[Problem statement] In the data below, find the line containing "The width and height of the screenshot is (750, 409)." and the line containing "You are a GUI", then reproduce them and every line between, exactly. Omit pictures.

[Dataset]

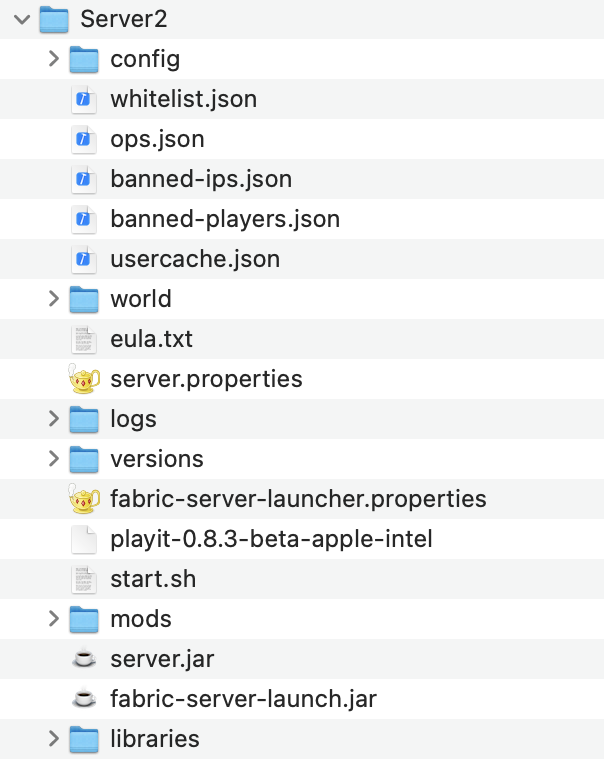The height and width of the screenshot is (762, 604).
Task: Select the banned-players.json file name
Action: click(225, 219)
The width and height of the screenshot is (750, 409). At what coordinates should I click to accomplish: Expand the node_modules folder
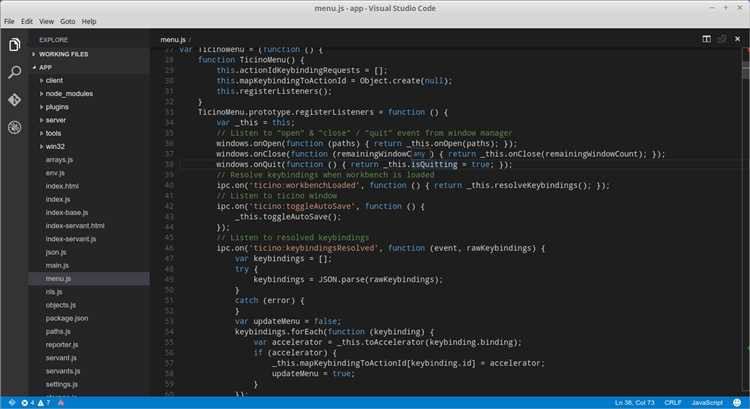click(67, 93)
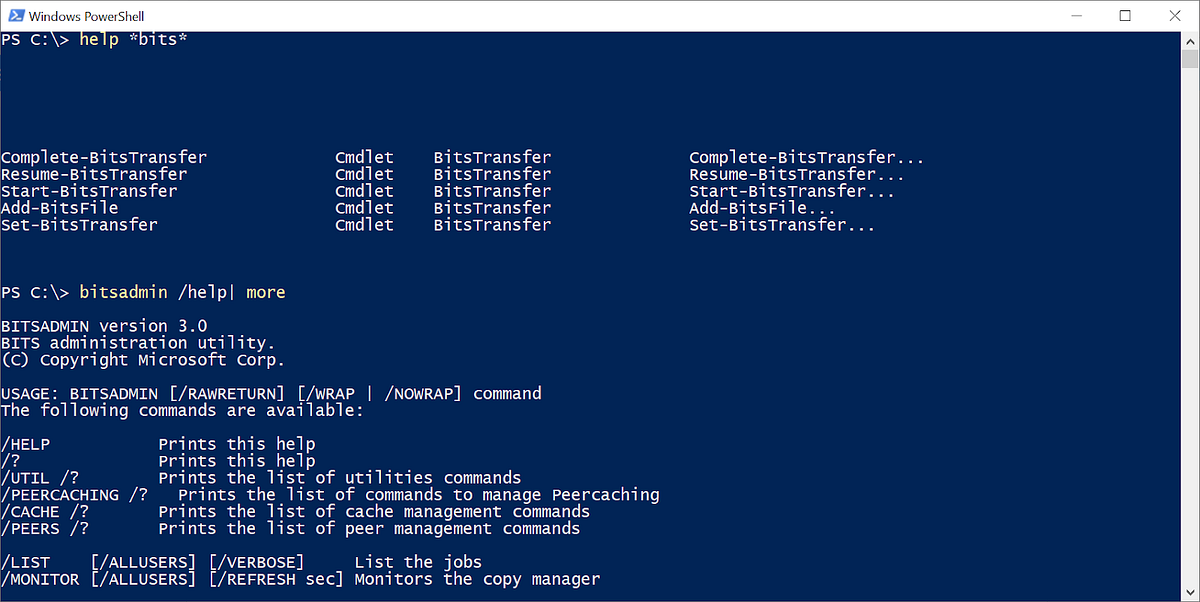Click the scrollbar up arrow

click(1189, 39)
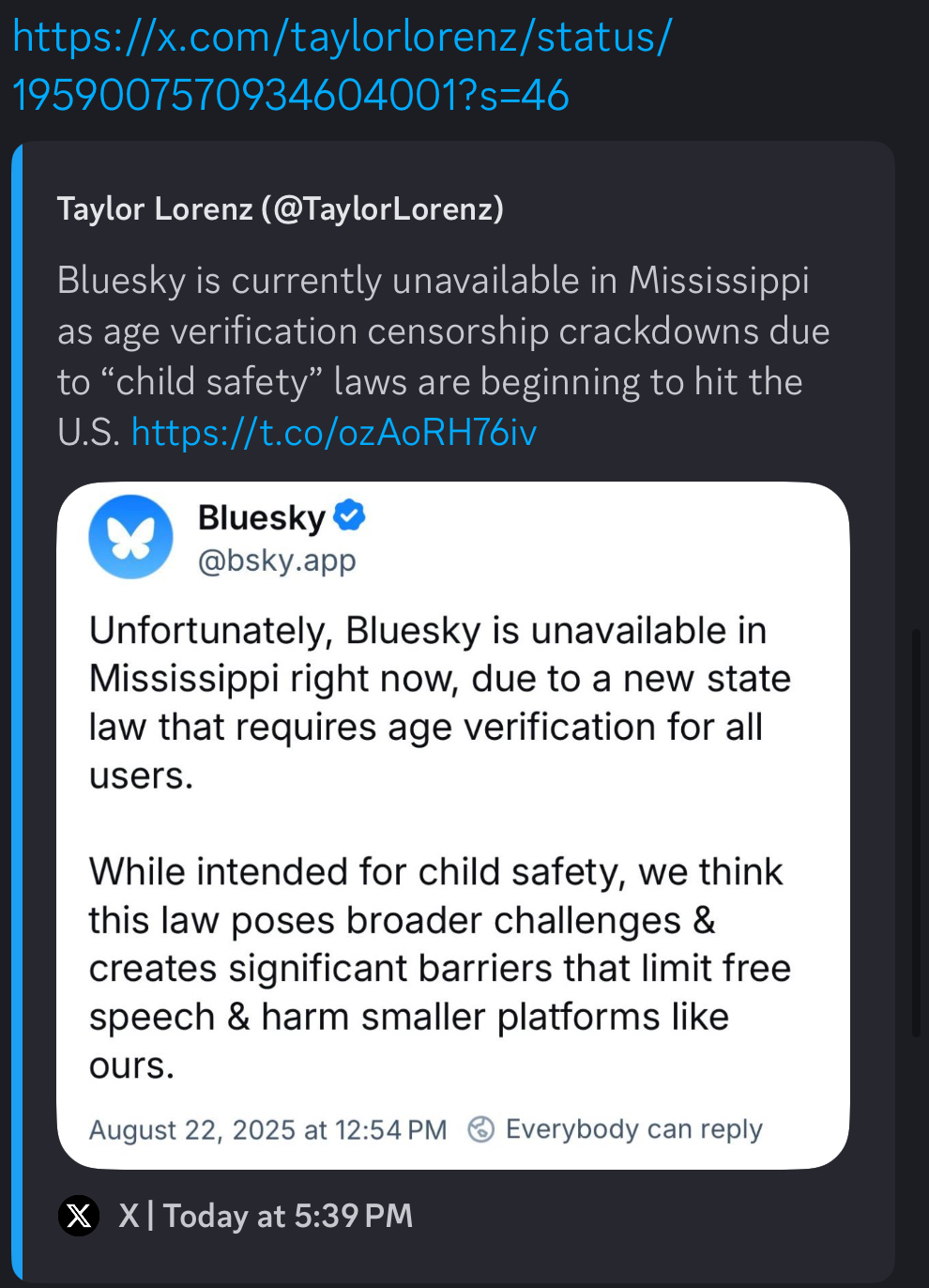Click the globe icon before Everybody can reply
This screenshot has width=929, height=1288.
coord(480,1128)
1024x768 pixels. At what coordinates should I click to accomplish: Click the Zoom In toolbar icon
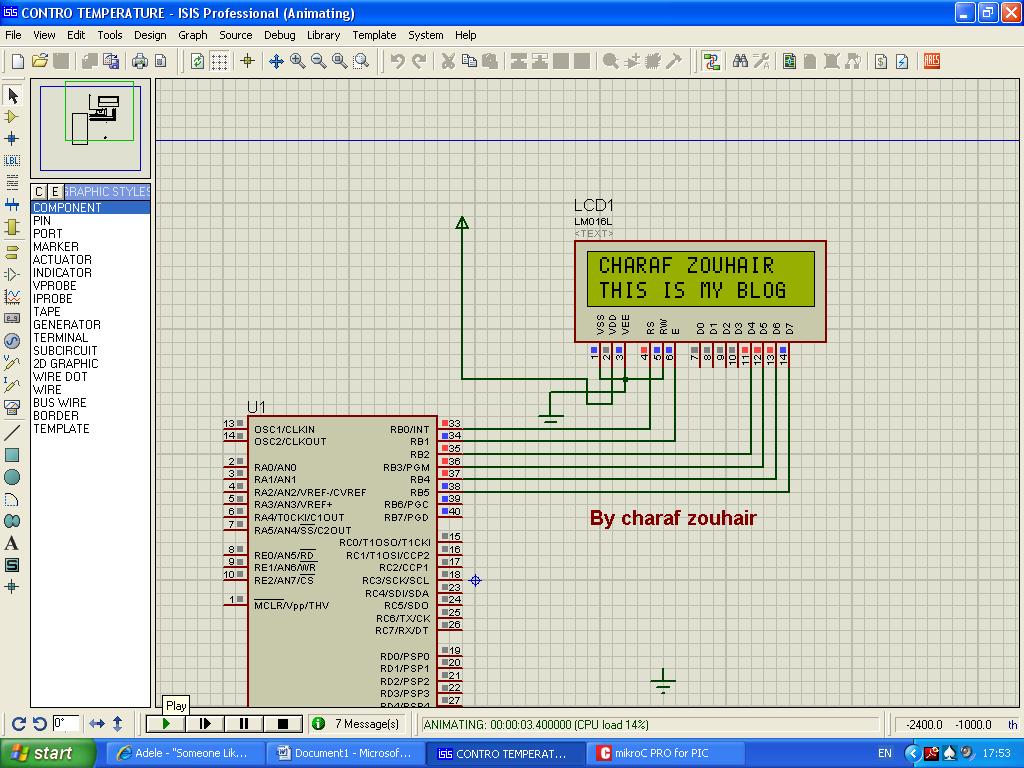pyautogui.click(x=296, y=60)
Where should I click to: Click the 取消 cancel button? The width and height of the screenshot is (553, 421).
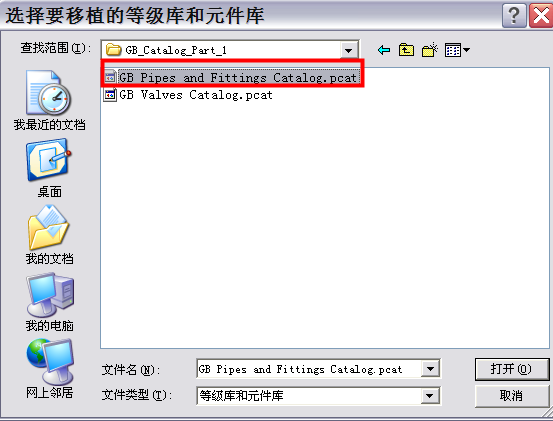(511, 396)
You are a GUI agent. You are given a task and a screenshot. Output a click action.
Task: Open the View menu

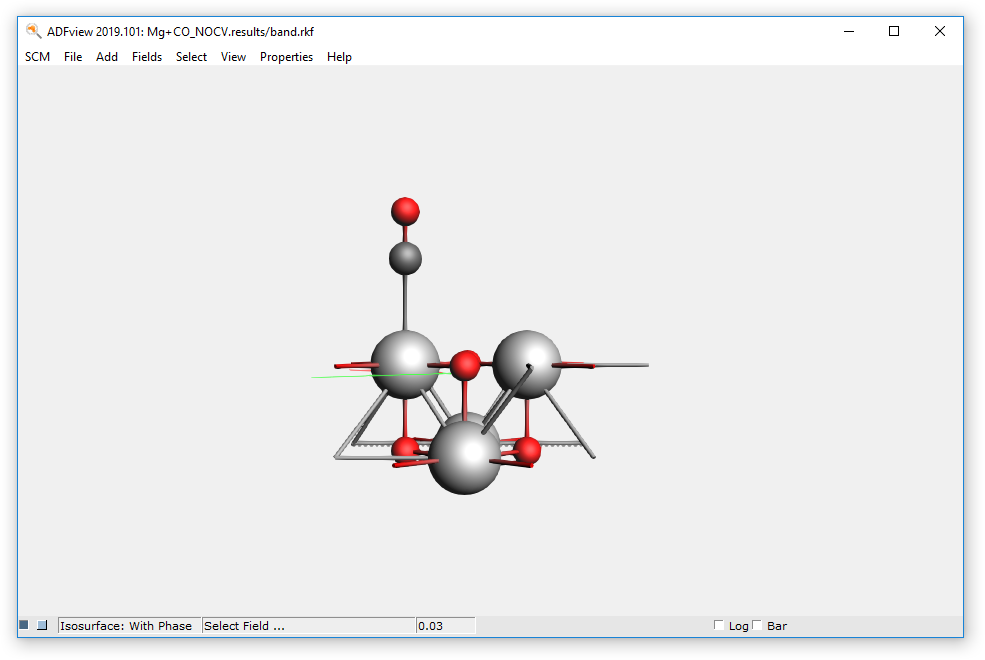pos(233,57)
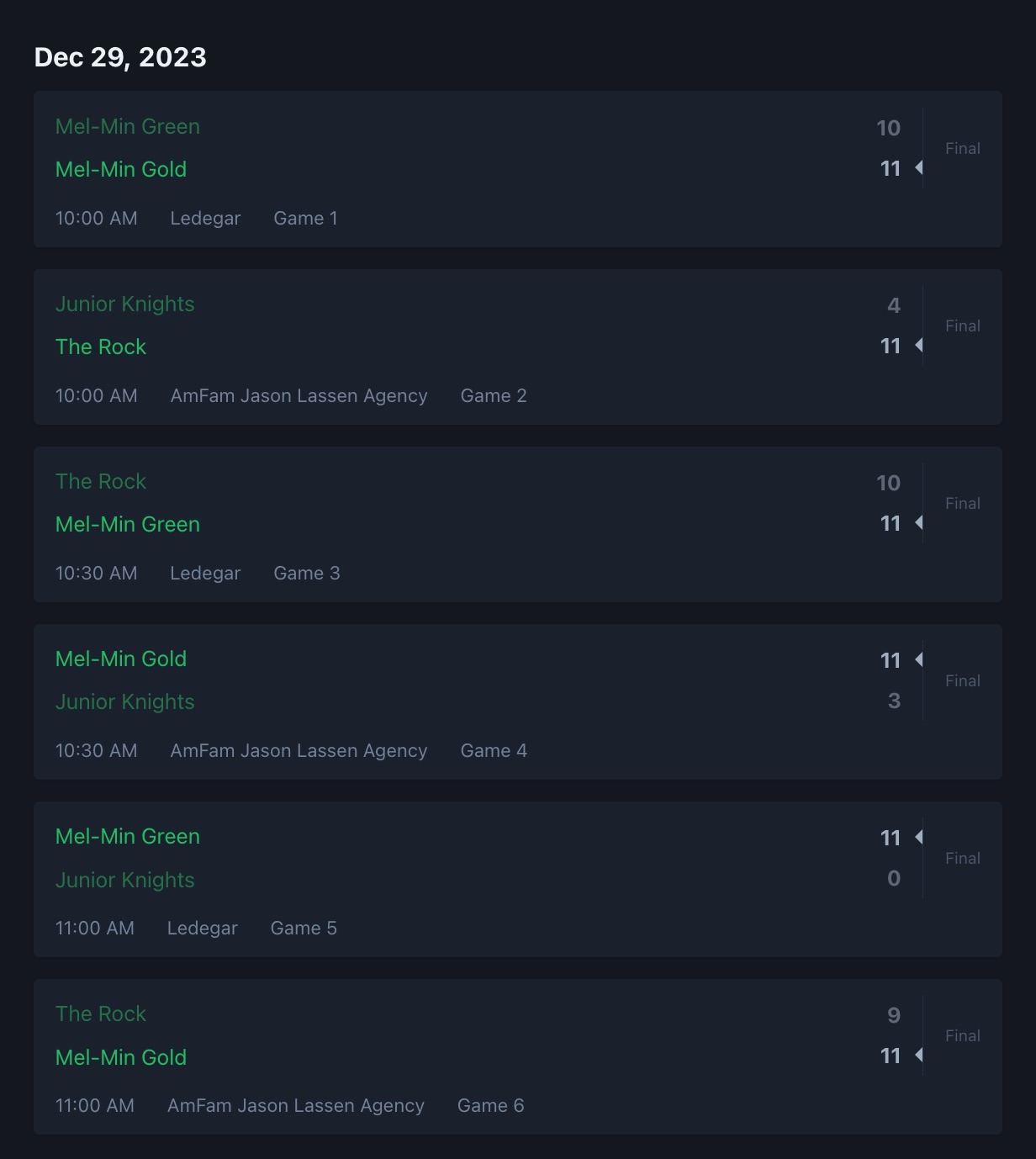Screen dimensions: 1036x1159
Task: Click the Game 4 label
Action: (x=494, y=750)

[Solution for this exercise]
The width and height of the screenshot is (750, 409). At what coordinates should I click to accomplish: Expand the node_modules folder
click(67, 93)
Click the scrollbar up arrow

click(1189, 39)
Click the globe icon before Everybody can reply
This screenshot has width=929, height=1288.
coord(480,1128)
1024x768 pixels. At what coordinates should I click to accomplish: Click the Zoom In toolbar icon
pyautogui.click(x=296, y=60)
Where should I click to: Click the 取消 cancel button? The width and height of the screenshot is (553, 421).
(511, 396)
You are a GUI agent. You are given a task and a screenshot. Output a click action.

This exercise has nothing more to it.